▶ [What the exercise asks] The line containing "This screenshot has height=696, width=1200." and every line after it through the end of the records: return those exactly, and nothing more.

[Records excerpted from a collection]
━━━━━━━━━━━━━━━━━━━━━━━━━━━━━━
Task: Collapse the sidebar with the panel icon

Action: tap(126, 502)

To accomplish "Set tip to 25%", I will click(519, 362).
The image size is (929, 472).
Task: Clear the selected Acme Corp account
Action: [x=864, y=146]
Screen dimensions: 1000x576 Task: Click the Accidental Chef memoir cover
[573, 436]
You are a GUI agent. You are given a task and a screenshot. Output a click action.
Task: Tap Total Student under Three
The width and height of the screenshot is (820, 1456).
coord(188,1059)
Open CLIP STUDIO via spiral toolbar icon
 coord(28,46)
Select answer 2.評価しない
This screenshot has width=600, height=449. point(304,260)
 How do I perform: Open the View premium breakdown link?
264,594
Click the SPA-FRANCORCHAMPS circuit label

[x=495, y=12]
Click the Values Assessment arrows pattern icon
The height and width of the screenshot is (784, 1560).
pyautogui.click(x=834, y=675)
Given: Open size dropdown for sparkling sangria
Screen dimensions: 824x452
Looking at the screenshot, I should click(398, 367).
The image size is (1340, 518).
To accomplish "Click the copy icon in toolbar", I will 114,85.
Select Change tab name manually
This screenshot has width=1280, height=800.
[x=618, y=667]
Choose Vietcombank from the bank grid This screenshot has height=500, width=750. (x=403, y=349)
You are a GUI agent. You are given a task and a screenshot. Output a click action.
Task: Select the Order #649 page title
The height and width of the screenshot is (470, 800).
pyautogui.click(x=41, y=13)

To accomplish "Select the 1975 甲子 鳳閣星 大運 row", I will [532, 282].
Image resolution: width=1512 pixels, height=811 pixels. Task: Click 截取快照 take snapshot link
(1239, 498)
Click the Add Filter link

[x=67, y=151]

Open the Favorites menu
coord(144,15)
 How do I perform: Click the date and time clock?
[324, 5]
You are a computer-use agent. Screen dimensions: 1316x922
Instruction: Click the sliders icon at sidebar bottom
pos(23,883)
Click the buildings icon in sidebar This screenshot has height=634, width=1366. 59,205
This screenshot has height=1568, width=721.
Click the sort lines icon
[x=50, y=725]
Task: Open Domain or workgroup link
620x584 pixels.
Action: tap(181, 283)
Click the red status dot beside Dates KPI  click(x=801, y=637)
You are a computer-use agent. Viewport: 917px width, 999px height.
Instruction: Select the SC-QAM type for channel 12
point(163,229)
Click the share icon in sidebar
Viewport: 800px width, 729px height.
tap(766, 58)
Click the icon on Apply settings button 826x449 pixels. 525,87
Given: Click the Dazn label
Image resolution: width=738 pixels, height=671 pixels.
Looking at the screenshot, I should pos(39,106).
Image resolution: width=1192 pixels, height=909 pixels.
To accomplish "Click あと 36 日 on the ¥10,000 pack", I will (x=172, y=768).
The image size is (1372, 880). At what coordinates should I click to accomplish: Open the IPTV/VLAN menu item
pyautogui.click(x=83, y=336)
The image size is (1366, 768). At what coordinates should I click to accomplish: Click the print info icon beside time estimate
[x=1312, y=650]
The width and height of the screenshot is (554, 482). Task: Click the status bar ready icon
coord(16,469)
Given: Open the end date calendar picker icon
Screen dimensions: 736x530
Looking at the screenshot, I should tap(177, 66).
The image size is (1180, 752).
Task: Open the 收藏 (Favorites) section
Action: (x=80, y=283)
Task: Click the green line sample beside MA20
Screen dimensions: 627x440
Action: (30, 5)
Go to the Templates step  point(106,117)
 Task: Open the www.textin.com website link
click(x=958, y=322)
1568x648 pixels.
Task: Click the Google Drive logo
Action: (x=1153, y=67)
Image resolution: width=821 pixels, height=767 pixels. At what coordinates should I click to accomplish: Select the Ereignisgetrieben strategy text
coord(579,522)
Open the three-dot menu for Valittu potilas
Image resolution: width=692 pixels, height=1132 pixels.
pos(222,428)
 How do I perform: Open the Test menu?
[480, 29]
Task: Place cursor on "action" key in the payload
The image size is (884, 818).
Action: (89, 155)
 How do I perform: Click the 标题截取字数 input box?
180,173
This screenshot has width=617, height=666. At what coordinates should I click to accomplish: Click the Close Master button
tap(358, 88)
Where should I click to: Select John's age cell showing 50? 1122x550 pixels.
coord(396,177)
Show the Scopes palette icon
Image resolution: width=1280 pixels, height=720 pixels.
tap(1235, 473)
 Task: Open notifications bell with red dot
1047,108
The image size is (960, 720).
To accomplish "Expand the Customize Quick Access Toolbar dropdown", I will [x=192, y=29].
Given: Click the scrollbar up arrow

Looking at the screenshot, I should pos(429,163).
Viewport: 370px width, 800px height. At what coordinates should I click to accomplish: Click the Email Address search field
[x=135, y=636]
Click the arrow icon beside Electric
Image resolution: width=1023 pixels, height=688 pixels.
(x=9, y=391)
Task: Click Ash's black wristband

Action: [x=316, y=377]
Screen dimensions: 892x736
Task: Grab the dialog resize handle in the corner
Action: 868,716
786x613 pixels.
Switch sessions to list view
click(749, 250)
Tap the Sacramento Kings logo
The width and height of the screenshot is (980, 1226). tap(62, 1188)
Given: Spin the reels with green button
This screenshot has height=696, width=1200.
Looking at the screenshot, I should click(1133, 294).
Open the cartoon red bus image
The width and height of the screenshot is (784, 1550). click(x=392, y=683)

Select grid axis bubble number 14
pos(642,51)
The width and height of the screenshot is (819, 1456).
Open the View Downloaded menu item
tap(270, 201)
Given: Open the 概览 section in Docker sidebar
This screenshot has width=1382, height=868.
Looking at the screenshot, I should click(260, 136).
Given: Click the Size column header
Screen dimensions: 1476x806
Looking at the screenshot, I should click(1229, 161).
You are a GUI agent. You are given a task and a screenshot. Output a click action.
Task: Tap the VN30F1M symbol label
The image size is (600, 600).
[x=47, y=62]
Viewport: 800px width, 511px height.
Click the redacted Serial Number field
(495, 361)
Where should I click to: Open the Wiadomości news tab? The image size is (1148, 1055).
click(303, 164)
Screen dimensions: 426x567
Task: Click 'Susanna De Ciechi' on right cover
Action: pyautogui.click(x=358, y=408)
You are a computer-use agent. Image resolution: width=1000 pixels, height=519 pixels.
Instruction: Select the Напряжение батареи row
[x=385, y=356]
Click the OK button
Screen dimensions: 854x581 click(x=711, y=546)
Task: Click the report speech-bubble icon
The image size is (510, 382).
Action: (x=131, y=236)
━━━━━━━━━━━━━━━━━━━━━━━━━━━━━━
▶ [Written solution]
This screenshot has height=696, width=1200.
Looking at the screenshot, I should click(1133, 294).
Open the cartoon red bus image
The width and height of the screenshot is (784, 1550). click(x=392, y=683)

Select grid axis bubble number 14
pos(642,51)
The width and height of the screenshot is (819, 1456).
Open the View Downloaded menu item
tap(270, 201)
Given: Open the 概览 section in Docker sidebar
This screenshot has width=1382, height=868.
Looking at the screenshot, I should click(260, 136).
Given: Click the Size column header
Screen dimensions: 1476x806
Looking at the screenshot, I should click(1229, 161).
You are a GUI agent. You are given a task and a screenshot. Output a click action.
Task: Tap the VN30F1M symbol label
The image size is (600, 600).
[x=47, y=62]
Viewport: 800px width, 511px height.
Click the redacted Serial Number field
(495, 361)
Where should I click to: Open the Wiadomości news tab? The image size is (1148, 1055).
click(303, 164)
Screen dimensions: 426x567
Task: Click 'Susanna De Ciechi' on right cover
Action: pyautogui.click(x=358, y=408)
You are a computer-use agent. Image resolution: width=1000 pixels, height=519 pixels.
Instruction: Select the Напряжение батареи row
[x=385, y=356]
Click the OK button
Screen dimensions: 854x581 click(x=711, y=546)
Task: Click the report speech-bubble icon
The image size is (510, 382).
Action: (x=131, y=236)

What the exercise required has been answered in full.